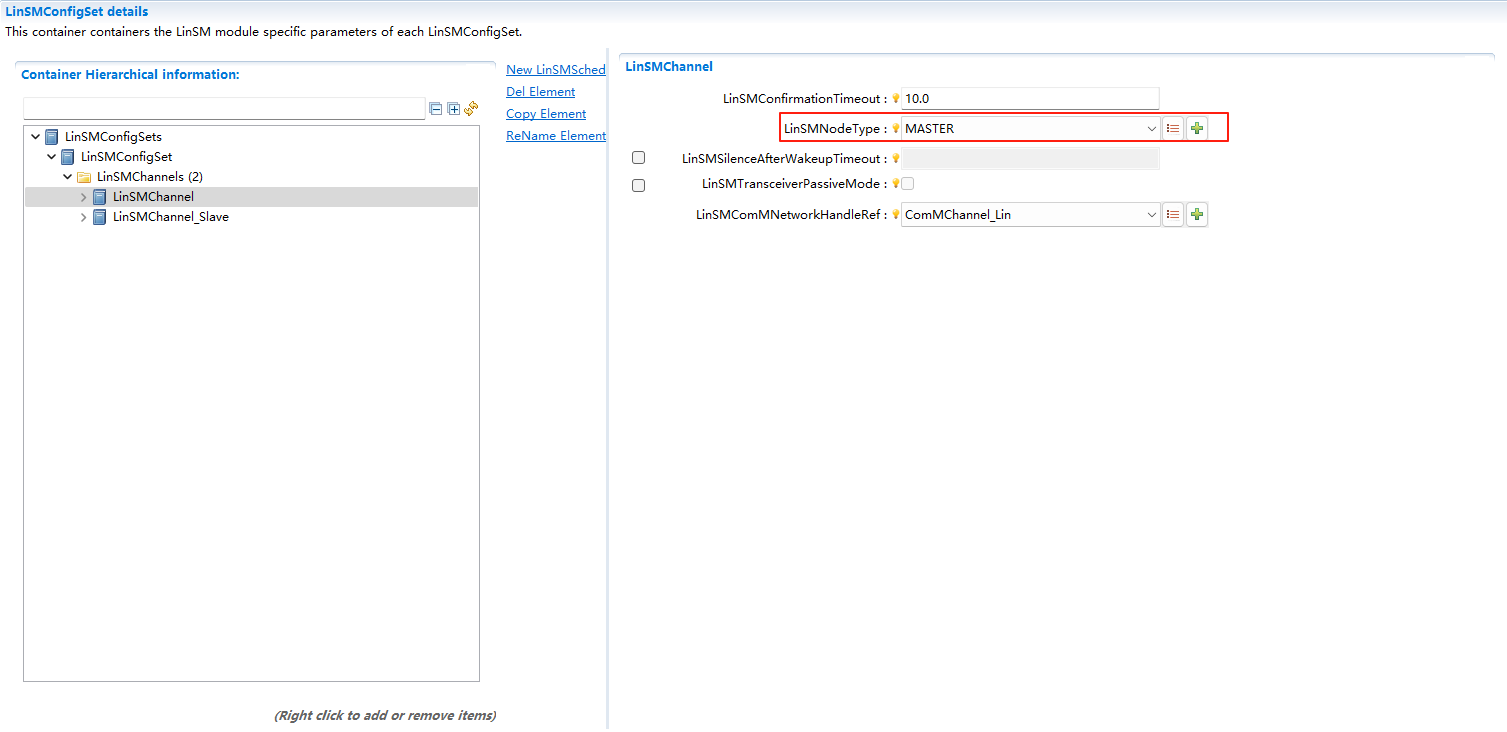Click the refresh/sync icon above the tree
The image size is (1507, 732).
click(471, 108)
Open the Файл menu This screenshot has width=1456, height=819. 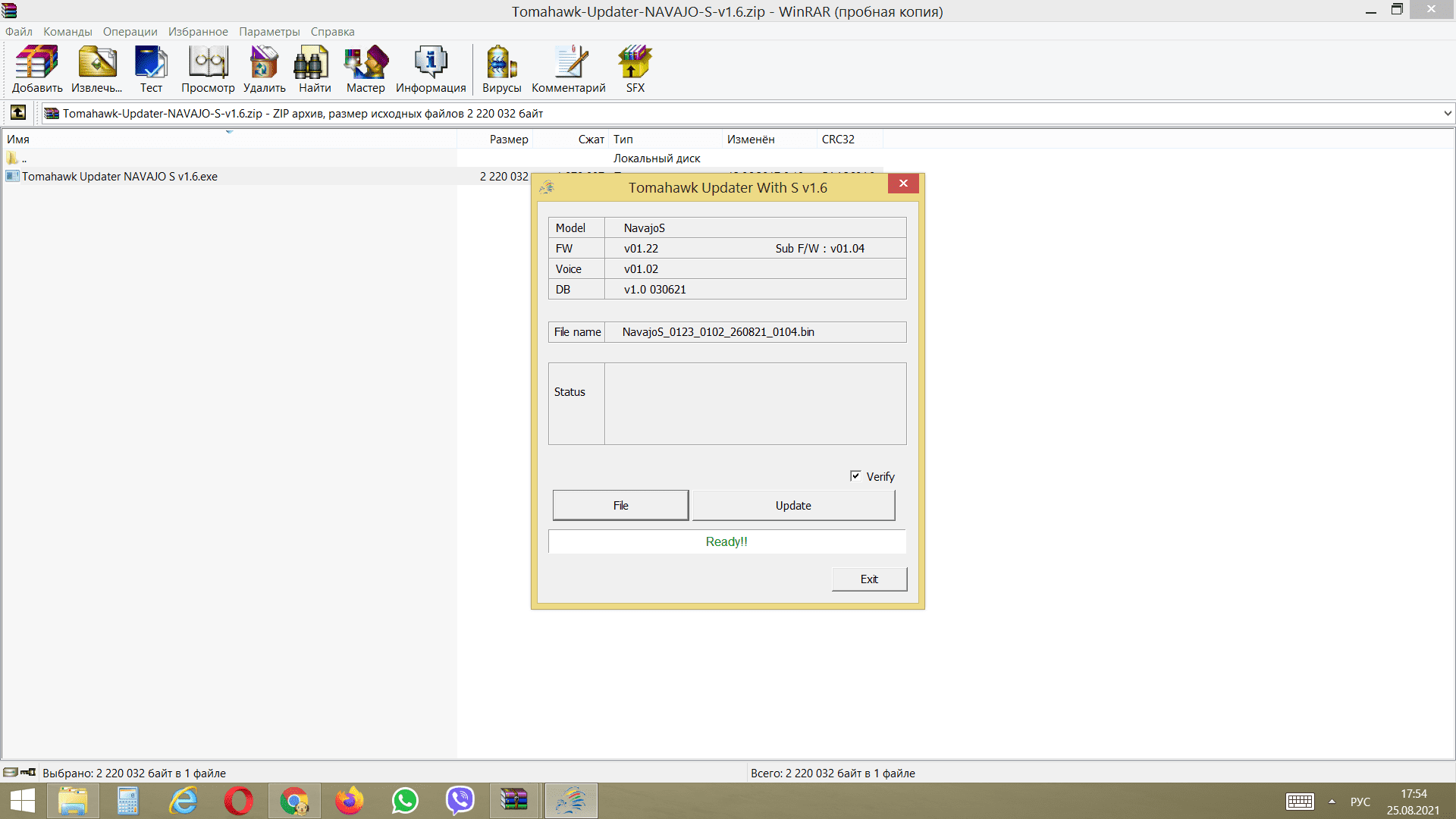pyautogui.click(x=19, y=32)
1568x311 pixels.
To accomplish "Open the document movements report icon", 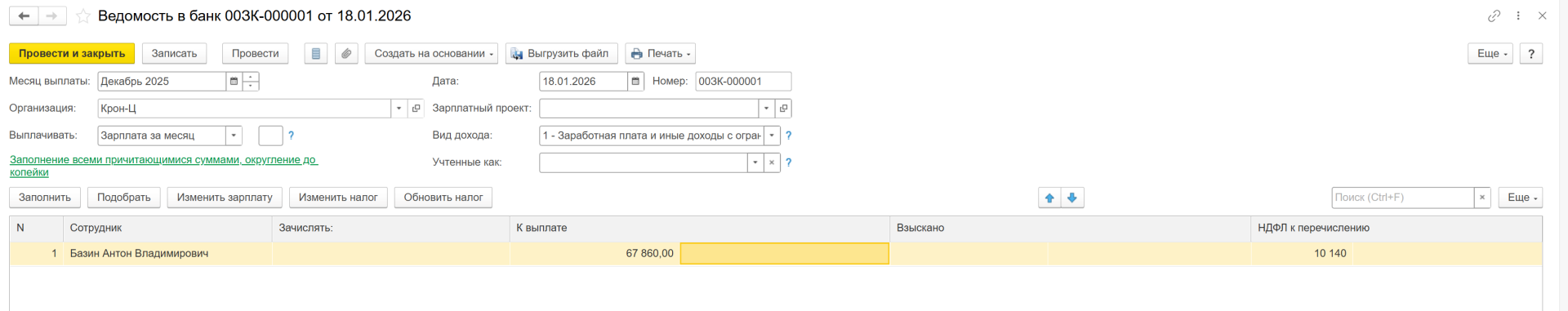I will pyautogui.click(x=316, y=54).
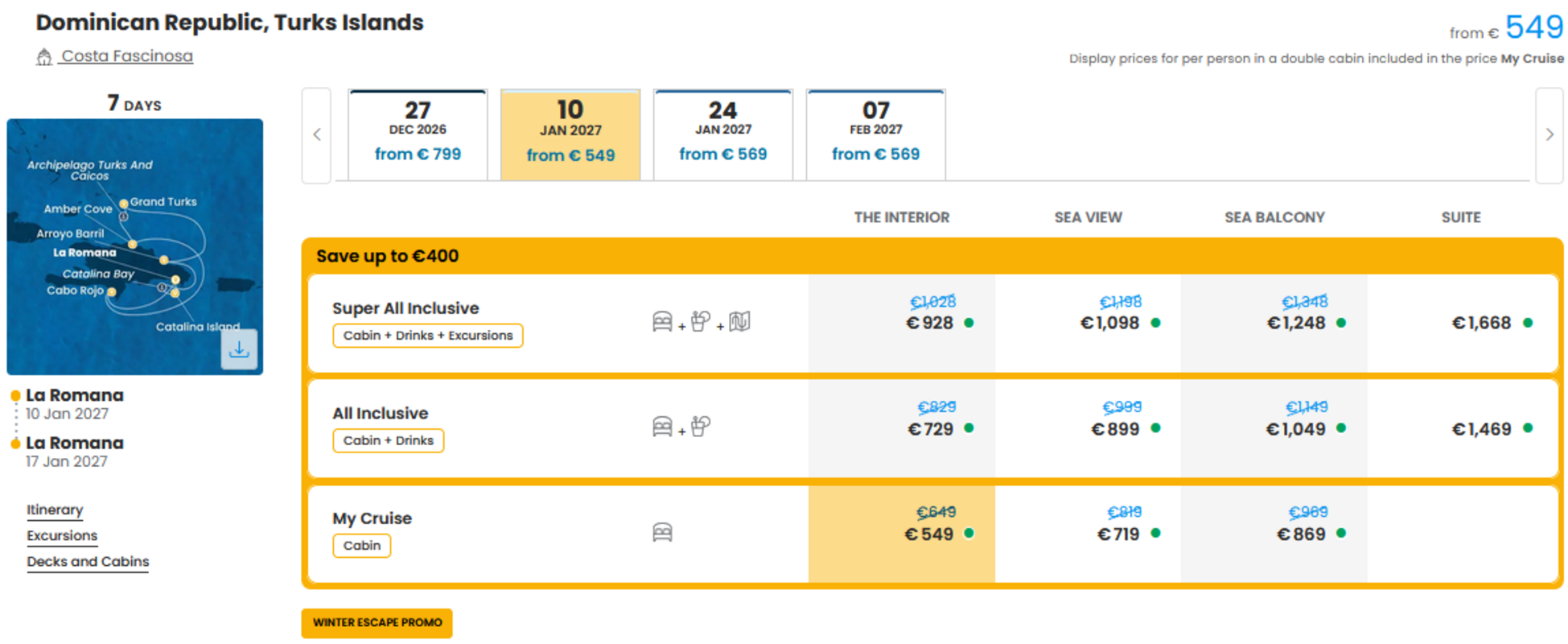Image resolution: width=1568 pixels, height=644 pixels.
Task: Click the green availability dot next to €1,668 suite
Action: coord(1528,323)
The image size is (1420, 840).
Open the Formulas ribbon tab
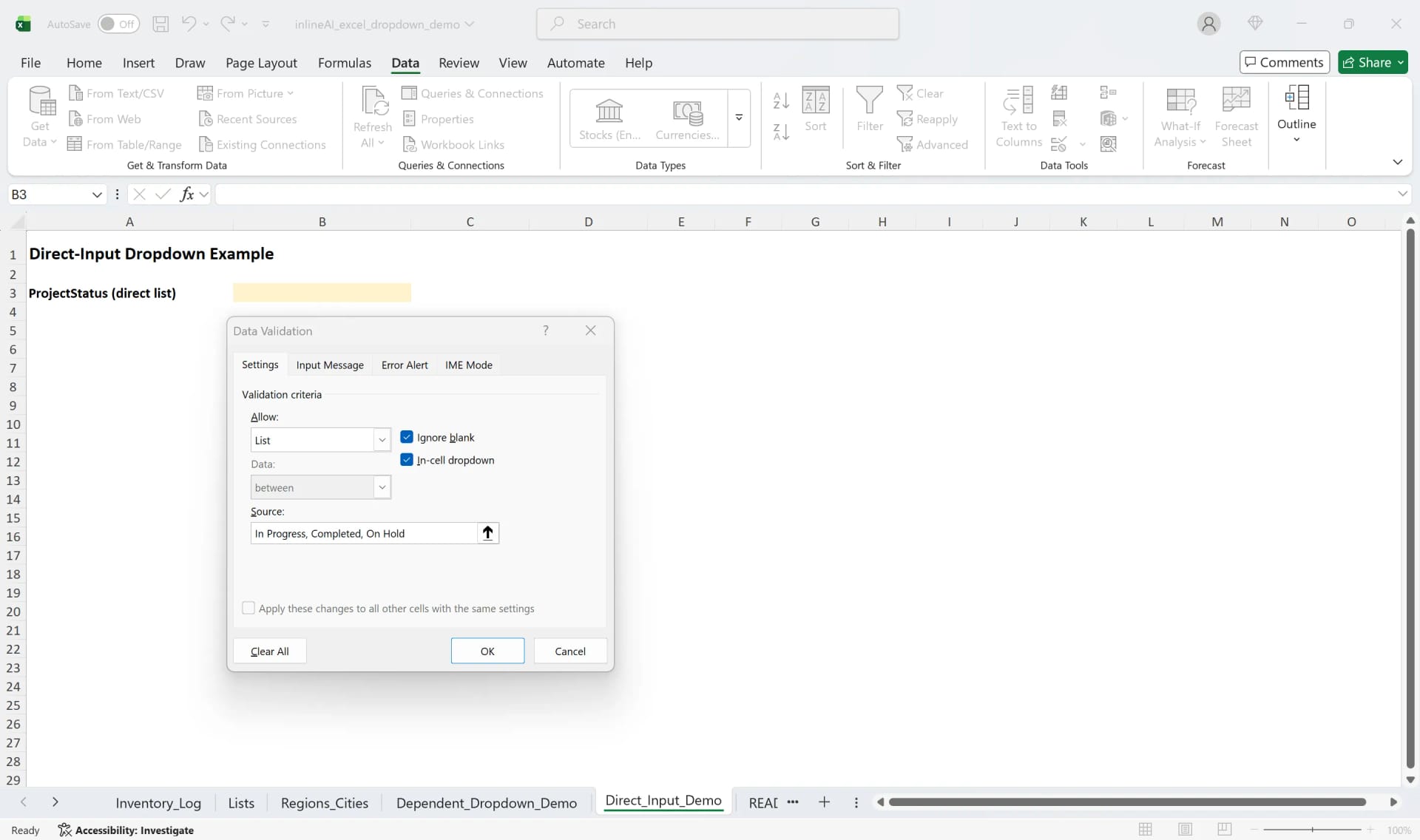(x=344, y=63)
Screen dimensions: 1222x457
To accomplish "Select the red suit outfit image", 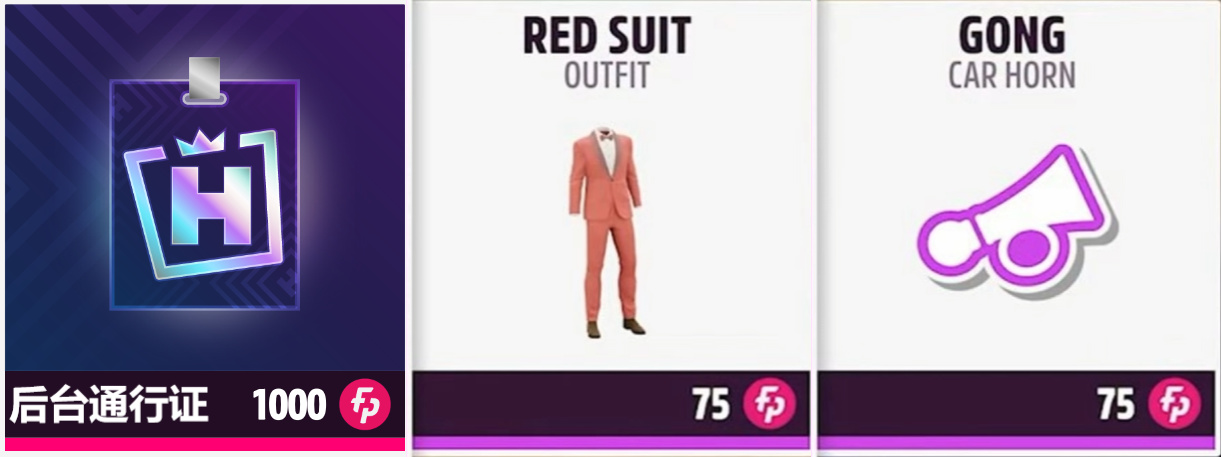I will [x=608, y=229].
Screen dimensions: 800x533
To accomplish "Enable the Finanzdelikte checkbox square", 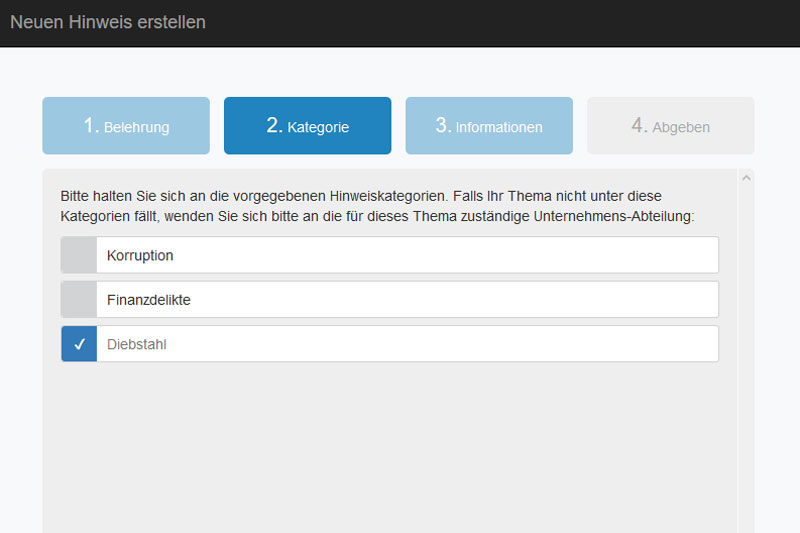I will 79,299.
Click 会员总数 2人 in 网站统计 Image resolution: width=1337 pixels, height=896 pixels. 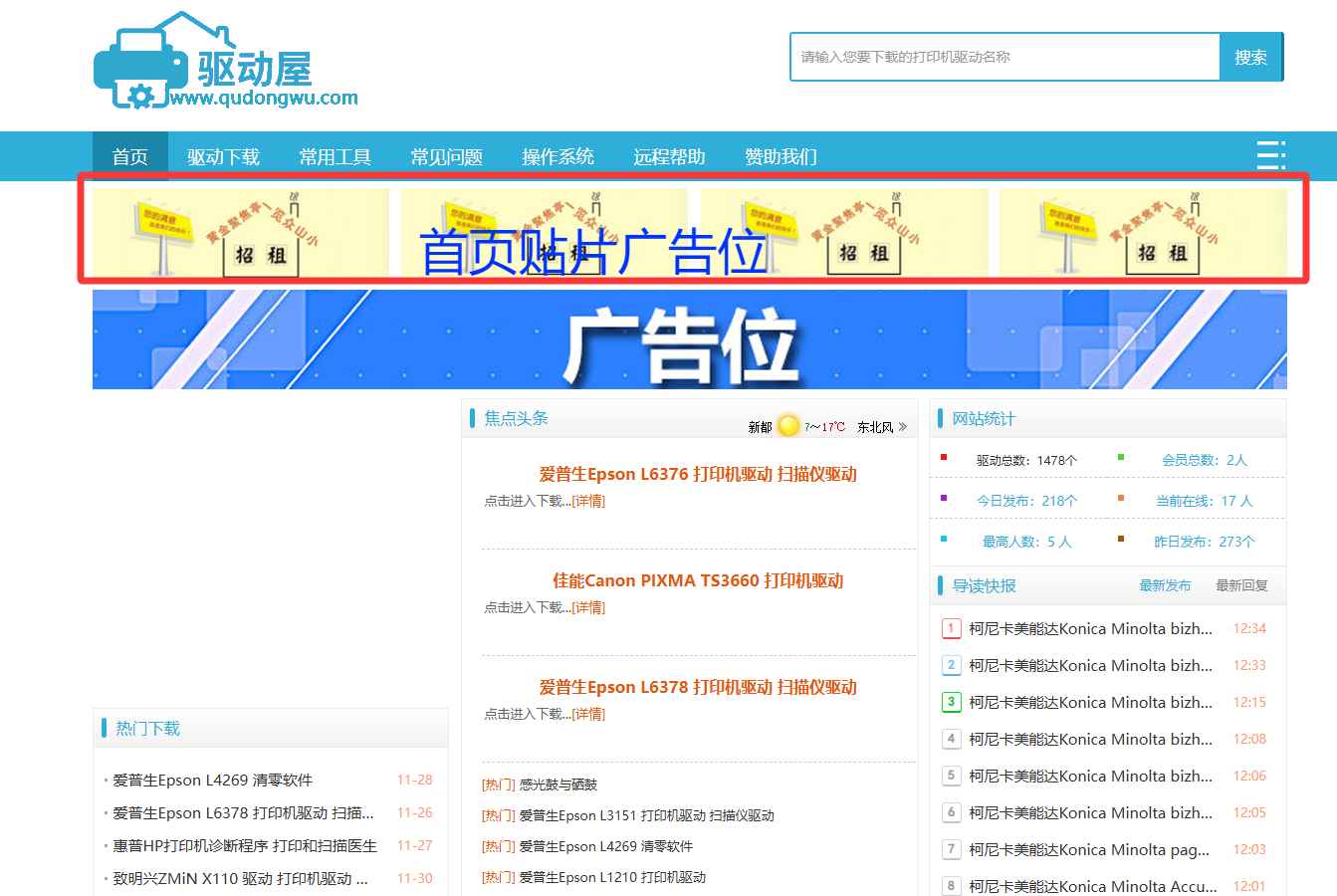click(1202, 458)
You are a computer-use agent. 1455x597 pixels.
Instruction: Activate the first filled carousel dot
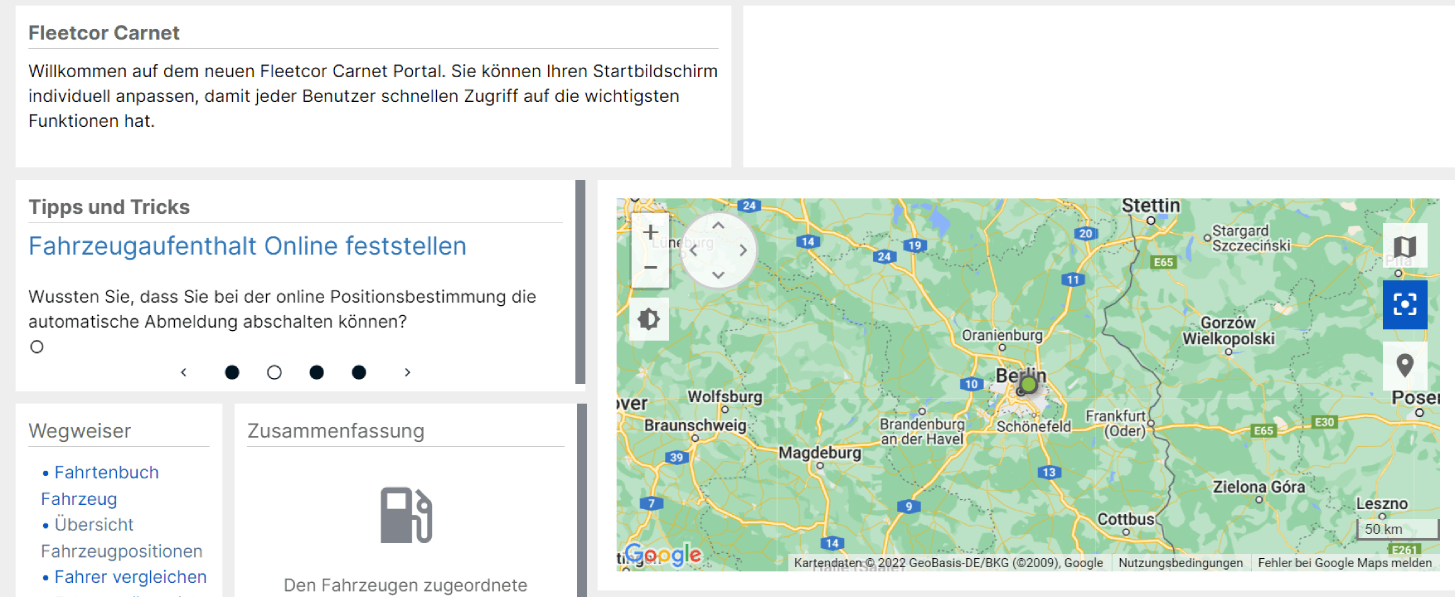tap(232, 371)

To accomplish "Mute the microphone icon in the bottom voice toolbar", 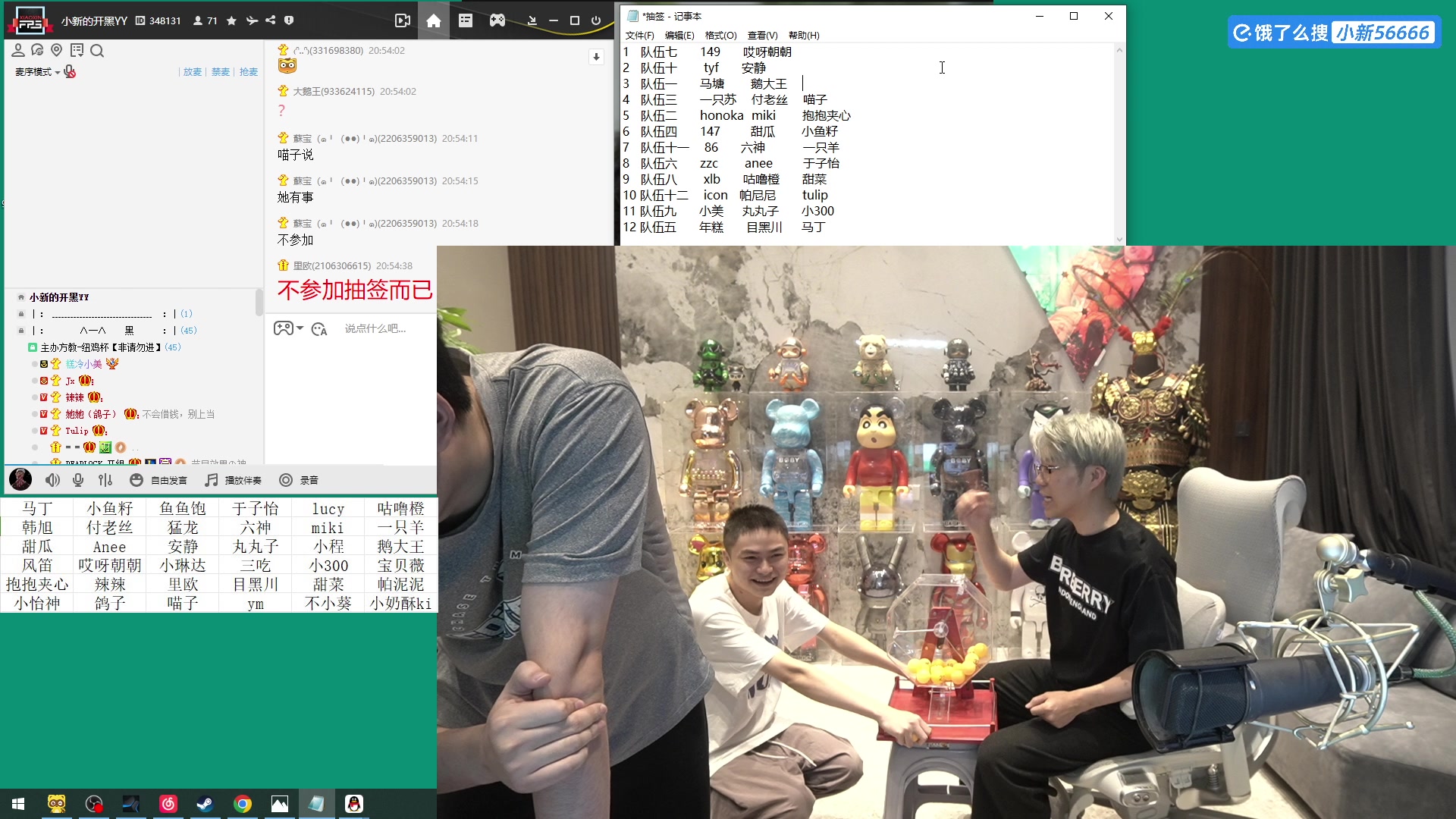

◆ ◆ ◆

● DIRECTIVE: Return each line in the entries above that contains the word "dimensions".

● ANSWER TO THIS EXERCISE:
Screen dimensions: 1222x457
Screen dimensions: 800x533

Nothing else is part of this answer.